When I first got married, I’m going to be totally honest, I was a little bit sad to be giving up that feeling of potential that you could meet someone.

You know the one I mean: The one that makes you put a little bit more time into your hair before going out to dinner with a new group of people. The one that floods your body when you first walk into a party where you know you won’t know everyone. The one that says, “You could meet the one tonight.”

Of course, I saw the irony in this: I was sad to be losing something because…I had found it? Brains are weird.

But the point is, a very small part of me realized I was forever losing something that had been defined by excitement and hope, and that made me a little sad.

For the record, this is not the same as regret. I did not and do not regret getting married when I did. I’m just sayin’, it’s one of those funny life transitions that you don’t really consider until after the fact.

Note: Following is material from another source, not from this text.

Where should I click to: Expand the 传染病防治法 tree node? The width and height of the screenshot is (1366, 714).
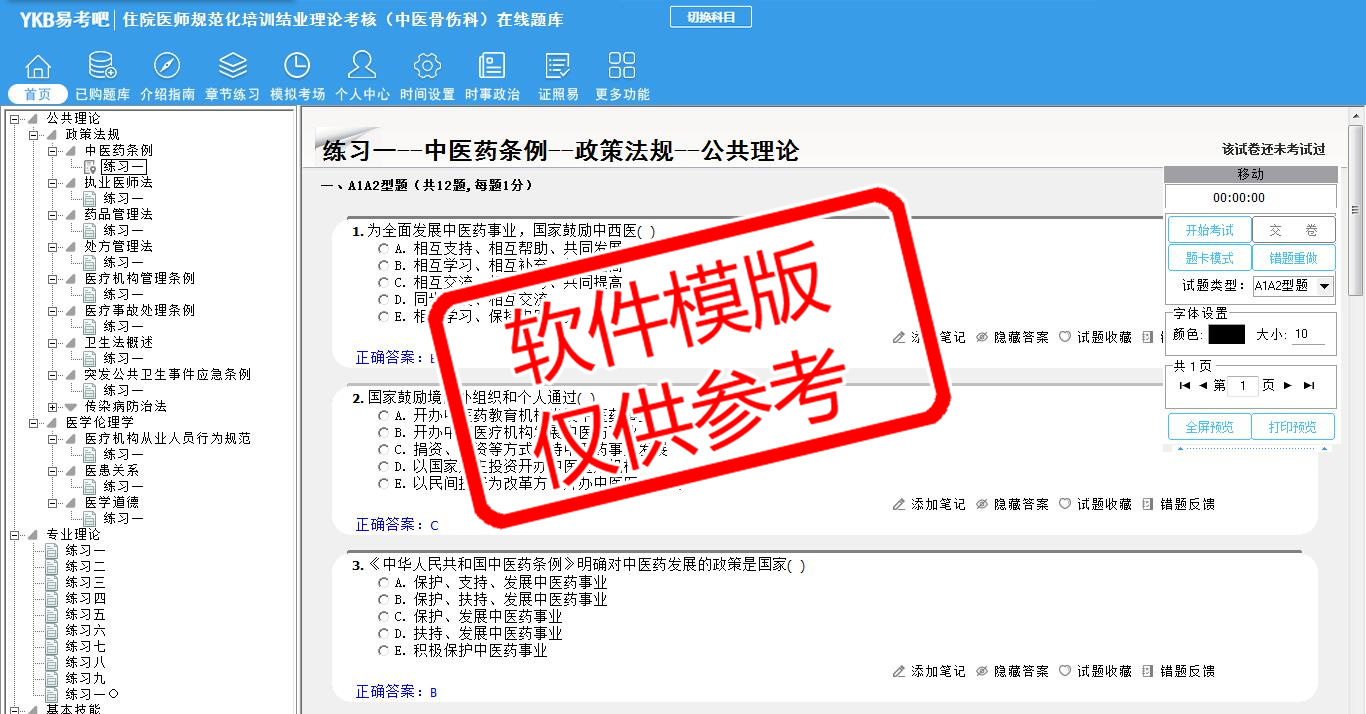tap(53, 407)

Now, though, I have such a different feeling about it.

The thing is, there is quite a bit of power in realizing that you don’t really care if you impress. In knowing that it doesn’t matter one tiny bit if that good-looking guy at the bar finds you attractive or annoying or what. I can be totally, 100 percent honest and myself because, when the conversation is over, I get to go back to the person I love who loves me more than anything.

Nowadays, if a guy tries to chat me up or flirt or whatever, I respond in exactly the way I always wanted to (but for whatever reason felt like I couldn’t because, well, “maybe” is a powerful thing). And that’s pretty cool. The idea of being exactly who I am without caveat is so freeing to me.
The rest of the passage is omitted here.